Le storie di Topolino raccontano l’amicizia anche nella difficoltà di raggiungerla e conservarla. I personaggi litigano e fanno faticosamente la pace. Ci sono malintesi ed equivoci, ardui da chiarire. L’amicizia è un traguardo che, in certi casi, non sarà raggiunto. Addirittura, sarà negato. Sarà impossibile essere amici e, insieme, difficile essere davvero nemici.

Dalla parte sbagliata

Così sono arrivato a parlare di Gambadilegno, personaggio per me così importante che me lo sono fatto tatuare su una gamba. (Per inciso, devo proprio raccontarvelo: il mio psicologo una volta mi ha detto che ci si fa tatuare «ciò che non si riesce più a essere». Mah. La cosa mi ha dato da pensare. Non riesco più a essere Gambadilegno? Vabbè, ma allora chi si fa tatuare un’ancora o una motocicletta? Fatto sta che ogni tanto ci rifletto. Pure in questo preciso istante.)

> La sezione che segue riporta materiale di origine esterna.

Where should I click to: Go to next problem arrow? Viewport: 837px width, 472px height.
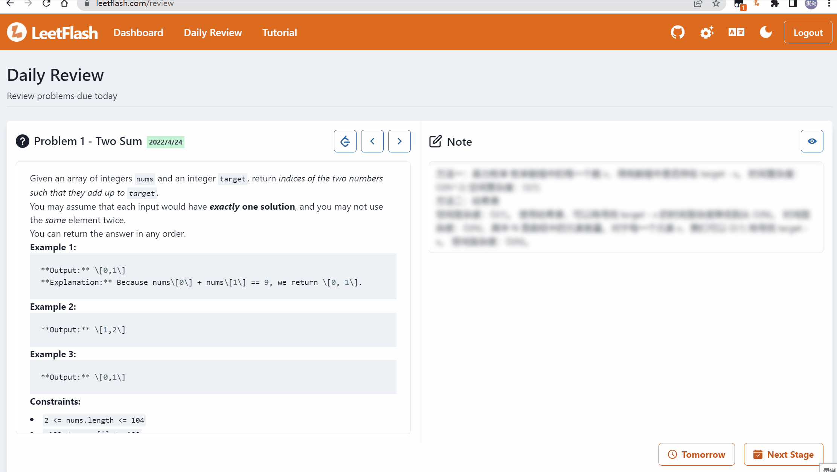tap(399, 141)
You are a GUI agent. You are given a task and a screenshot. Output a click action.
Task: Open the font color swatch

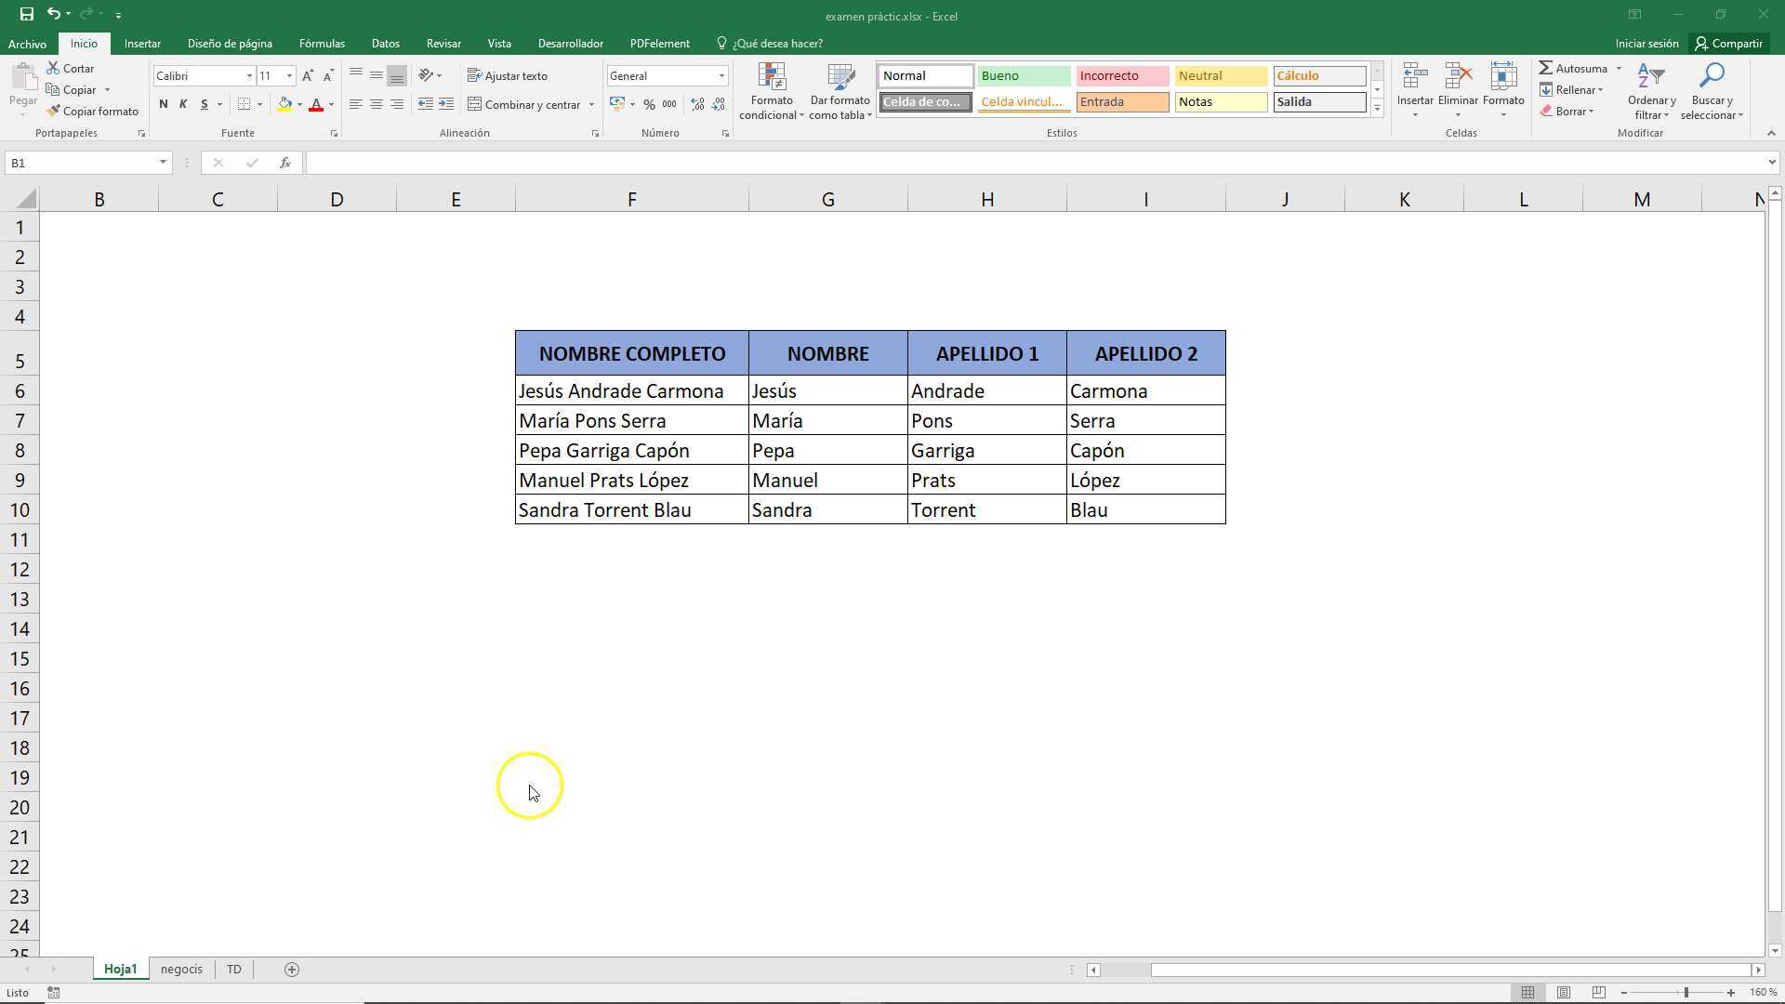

Quando Topolino nasce, è già insieme a Gambadilegno. Nello stesso cartone animato del 1928: Steamboat Willie. Si affrontano e combattono subito, e poi per sempre. E così uno diventa necessario all’altro. È chiaro che fra loro c’è un legame forte. Ma è odio? Non credo. Di certo, è dipendenza. Ho dedicato tante storie all’argomento. Una, a cui sono molto legato, è intitolata Dalla parte sbagliata, uscita nel 1998. Iniziava con i pensieri di Topolino, in un flusso di coscienza fatto di didascalie. «Lo conosco da tanti anni, ma non siamo mai diventati amici... se lui non avesse perso sempre, io non avrei vinto sempre... si chiama Pietro Gambadilegno, il mio miglior nemico!».

In quella storia, addirittura, Topolino si metteva dalla parte sbagliata della legge, per salvare “Gamba"”, finito in una prigione di un’inventata nazione sudamericana per via di un’accusa ingiusta. Topolino salvava Gambadilegno e poi si salvavano l’un l’altro a vicenda, fino a diventare quasi amici. Sperimentando quella cosa che è alla base di ogni vera amicizia: la complicità. Però alla fine, proprio all’ultima battuta della storia, dichiaravano che «da domani» sarebbero tornati nemici. Perché quell’amicizia avrebbe avuto un prezzo troppo alto. Avrebbe svuotato le loro vite.

Ma allora meglio Paperopoli o Topolinia? La città della famiglia o quella dell’amicizia e dell’amore? Per gran parte della mia carriera, ho preferito Topolinia. I suoi sentimenti mi interessavano di più. Negli ultimi tempi, però, Paperopoli ha cominciato ad attirarmi parecchio, forse perché mi ritrovo padre di due figli già adulti, che devo imparare a sentire lontani.

E la mia città, Milano: che cos’è? È più Topolinia o più Paperopoli? Una città dove ci si sceglie liberamente, ogni giorno, o una dove si è costretti a starsi vicini (e magari volersi bene) dalle circostanze governate dal destino? Pensavo che fosse Topolinia, l’ho pensato a lungo. La città che avevo scelto, e quindi amato, arrivando da solo dalla provincia. Ma in questo strano anno, soprattutto per un paio di stranissimi mesi, trascorsi chiuso in casa senza però sentirmi prigioniero, Paperopoli ha avuto una rivincita.